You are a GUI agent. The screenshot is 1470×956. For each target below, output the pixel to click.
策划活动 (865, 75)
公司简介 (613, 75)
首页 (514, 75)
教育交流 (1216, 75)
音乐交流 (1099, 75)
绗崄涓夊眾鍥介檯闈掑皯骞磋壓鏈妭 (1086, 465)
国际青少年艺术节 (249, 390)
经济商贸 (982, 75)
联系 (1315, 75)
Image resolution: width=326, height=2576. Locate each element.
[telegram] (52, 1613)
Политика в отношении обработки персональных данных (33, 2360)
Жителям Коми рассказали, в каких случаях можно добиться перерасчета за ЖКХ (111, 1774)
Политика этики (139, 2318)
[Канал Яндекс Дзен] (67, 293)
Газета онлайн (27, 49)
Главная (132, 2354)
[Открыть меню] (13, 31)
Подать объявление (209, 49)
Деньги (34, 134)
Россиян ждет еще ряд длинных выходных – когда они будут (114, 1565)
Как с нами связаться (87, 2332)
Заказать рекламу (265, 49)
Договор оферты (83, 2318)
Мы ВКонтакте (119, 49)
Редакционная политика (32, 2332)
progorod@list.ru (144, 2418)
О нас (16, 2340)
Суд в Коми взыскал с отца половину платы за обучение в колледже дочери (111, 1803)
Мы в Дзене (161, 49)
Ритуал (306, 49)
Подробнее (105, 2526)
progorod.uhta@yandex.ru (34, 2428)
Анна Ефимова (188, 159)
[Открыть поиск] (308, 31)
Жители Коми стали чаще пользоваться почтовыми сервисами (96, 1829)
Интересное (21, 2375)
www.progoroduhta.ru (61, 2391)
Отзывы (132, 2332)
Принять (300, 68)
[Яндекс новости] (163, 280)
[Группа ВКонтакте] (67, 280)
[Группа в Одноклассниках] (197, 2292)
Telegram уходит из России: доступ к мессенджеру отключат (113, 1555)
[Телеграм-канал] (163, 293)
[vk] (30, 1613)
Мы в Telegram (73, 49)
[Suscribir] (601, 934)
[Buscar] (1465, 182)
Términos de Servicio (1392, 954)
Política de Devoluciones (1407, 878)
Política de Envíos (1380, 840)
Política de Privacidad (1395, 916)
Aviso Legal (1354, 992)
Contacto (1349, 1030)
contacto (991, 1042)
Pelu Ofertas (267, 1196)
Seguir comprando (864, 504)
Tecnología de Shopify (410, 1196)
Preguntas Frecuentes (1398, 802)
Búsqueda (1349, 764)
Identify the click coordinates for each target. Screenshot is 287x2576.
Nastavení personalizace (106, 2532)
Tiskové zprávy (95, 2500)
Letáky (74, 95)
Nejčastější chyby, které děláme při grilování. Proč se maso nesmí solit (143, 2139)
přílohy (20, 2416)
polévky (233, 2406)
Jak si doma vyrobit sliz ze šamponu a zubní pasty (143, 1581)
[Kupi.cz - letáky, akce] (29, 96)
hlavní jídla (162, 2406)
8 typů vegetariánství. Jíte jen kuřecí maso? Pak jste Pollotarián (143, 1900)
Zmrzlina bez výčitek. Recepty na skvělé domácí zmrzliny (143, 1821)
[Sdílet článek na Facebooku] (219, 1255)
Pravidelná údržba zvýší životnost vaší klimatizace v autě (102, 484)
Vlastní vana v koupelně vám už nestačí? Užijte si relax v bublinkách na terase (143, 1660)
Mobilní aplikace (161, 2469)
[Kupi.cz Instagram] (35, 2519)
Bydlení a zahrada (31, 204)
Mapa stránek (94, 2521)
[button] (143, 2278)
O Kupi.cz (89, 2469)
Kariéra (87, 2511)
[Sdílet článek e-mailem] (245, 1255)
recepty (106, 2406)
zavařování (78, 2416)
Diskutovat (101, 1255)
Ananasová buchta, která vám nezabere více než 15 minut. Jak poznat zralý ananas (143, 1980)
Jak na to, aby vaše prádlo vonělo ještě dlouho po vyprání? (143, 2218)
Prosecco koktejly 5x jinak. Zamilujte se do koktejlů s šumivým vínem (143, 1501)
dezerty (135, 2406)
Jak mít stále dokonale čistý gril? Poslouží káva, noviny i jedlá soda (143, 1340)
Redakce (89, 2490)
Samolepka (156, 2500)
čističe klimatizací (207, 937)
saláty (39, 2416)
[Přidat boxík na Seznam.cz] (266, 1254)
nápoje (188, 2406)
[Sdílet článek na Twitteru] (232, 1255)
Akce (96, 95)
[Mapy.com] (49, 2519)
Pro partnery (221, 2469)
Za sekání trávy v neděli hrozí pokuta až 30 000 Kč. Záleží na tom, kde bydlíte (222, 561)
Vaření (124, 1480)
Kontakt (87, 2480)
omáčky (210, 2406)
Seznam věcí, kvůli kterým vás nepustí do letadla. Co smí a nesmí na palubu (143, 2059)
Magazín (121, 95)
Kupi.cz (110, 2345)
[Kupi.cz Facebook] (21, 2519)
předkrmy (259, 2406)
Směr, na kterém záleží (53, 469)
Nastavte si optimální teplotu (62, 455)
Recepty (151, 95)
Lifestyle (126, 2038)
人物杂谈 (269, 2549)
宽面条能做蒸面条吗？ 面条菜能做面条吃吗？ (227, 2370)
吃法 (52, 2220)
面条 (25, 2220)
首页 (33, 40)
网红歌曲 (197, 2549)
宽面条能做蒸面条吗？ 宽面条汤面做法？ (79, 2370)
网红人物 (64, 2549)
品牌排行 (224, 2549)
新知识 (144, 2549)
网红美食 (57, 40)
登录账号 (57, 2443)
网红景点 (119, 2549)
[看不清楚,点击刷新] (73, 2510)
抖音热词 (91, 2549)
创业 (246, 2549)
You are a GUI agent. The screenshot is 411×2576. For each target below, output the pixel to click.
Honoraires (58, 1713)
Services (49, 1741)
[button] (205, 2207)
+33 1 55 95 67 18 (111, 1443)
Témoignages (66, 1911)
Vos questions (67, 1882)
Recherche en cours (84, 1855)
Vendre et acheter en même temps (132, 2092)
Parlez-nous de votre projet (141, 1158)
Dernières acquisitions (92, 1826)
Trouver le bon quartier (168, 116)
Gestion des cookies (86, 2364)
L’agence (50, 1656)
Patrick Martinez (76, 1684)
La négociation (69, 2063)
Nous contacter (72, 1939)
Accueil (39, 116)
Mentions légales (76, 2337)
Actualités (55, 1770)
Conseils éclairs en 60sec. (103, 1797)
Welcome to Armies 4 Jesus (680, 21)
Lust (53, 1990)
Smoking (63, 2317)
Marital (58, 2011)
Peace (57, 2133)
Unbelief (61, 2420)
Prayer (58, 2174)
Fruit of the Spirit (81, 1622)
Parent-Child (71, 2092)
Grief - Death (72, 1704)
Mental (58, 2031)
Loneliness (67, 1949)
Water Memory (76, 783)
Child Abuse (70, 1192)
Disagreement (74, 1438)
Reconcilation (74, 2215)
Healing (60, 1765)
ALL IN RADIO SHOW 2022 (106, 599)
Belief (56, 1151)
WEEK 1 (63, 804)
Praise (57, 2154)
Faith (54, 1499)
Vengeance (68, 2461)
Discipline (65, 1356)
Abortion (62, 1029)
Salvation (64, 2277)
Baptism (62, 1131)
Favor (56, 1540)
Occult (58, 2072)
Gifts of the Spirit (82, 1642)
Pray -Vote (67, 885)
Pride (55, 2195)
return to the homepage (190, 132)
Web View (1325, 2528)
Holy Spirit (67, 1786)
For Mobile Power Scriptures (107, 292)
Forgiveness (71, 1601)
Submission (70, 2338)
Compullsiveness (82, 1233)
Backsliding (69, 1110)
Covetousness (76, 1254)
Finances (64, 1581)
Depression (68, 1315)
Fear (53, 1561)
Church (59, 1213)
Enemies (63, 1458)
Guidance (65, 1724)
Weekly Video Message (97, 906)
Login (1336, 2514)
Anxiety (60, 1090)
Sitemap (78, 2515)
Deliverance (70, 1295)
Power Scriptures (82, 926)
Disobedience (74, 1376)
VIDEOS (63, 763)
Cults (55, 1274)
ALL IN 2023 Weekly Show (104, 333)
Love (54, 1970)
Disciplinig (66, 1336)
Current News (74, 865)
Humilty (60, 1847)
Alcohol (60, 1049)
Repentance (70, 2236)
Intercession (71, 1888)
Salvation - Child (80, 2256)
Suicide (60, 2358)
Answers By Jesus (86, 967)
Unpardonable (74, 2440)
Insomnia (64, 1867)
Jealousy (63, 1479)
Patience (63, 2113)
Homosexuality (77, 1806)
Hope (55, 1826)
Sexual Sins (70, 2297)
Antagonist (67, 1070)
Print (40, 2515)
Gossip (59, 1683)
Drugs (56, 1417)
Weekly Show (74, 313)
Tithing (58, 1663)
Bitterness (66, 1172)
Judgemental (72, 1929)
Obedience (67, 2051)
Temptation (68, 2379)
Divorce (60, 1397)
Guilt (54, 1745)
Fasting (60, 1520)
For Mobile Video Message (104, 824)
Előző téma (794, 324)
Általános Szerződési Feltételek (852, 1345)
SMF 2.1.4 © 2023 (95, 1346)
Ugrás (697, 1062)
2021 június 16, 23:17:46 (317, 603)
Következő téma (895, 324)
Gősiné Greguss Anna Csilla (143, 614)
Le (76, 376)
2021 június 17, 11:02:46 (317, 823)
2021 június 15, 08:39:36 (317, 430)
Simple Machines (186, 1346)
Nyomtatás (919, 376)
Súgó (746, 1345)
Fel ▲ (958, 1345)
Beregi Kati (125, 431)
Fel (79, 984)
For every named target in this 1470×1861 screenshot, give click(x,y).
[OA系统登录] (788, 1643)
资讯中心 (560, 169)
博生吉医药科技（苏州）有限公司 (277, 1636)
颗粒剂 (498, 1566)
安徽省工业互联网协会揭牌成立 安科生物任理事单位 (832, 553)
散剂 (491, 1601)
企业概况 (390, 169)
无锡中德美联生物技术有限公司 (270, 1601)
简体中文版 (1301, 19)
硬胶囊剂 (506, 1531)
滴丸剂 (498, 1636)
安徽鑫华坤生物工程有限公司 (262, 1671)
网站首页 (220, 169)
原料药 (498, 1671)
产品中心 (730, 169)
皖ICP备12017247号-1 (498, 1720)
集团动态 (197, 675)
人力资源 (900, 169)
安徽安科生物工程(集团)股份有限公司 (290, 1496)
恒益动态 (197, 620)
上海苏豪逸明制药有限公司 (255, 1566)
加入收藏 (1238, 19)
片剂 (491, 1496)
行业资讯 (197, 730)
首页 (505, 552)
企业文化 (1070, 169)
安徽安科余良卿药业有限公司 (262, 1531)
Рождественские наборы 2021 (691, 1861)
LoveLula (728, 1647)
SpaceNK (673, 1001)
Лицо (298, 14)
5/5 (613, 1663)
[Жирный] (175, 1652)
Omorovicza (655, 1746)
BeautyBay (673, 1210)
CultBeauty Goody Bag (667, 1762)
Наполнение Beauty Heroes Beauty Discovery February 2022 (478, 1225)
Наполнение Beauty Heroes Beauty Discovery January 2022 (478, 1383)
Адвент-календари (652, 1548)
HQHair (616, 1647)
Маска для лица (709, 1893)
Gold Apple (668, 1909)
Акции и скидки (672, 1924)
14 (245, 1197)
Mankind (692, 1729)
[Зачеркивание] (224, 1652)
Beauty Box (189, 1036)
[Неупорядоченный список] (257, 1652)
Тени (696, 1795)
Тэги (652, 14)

§ PROBLEM STATEMENT
Look through the entries above and quote exactly the lines from the line with "[Открыть поиск] (308, 31)" to the line with "Identify the click", counting both of those lines.

§ YOUR SOLUTION
[Открыть поиск] (308, 31)
Жители Коми стали чаще пользоваться почтовыми сервисами (96, 1829)
Интересное (21, 2375)
www.progoroduhta.ru (61, 2391)
Отзывы (132, 2332)
Принять (300, 68)
[Яндекс новости] (163, 280)
[Группа ВКонтакте] (67, 280)
[Группа в Одноклассниках] (197, 2292)
Telegram уходит из России: доступ к мессенджеру отключат (113, 1555)
[Телеграм-канал] (163, 293)
[vk] (30, 1613)
Мы в Telegram (73, 49)
[Suscribir] (601, 934)
[Buscar] (1465, 182)
Términos de Servicio (1392, 954)
Política de Devoluciones (1407, 878)
Política de Envíos (1380, 840)
Política de Privacidad (1395, 916)
Aviso Legal (1354, 992)
Contacto (1349, 1030)
contacto (991, 1042)
Pelu Ofertas (267, 1196)
Seguir comprando (864, 504)
Tecnología de Shopify (410, 1196)
Preguntas Frecuentes (1398, 802)
Búsqueda (1349, 764)
Identify the click coordinates for each target. Screenshot is 287x2576.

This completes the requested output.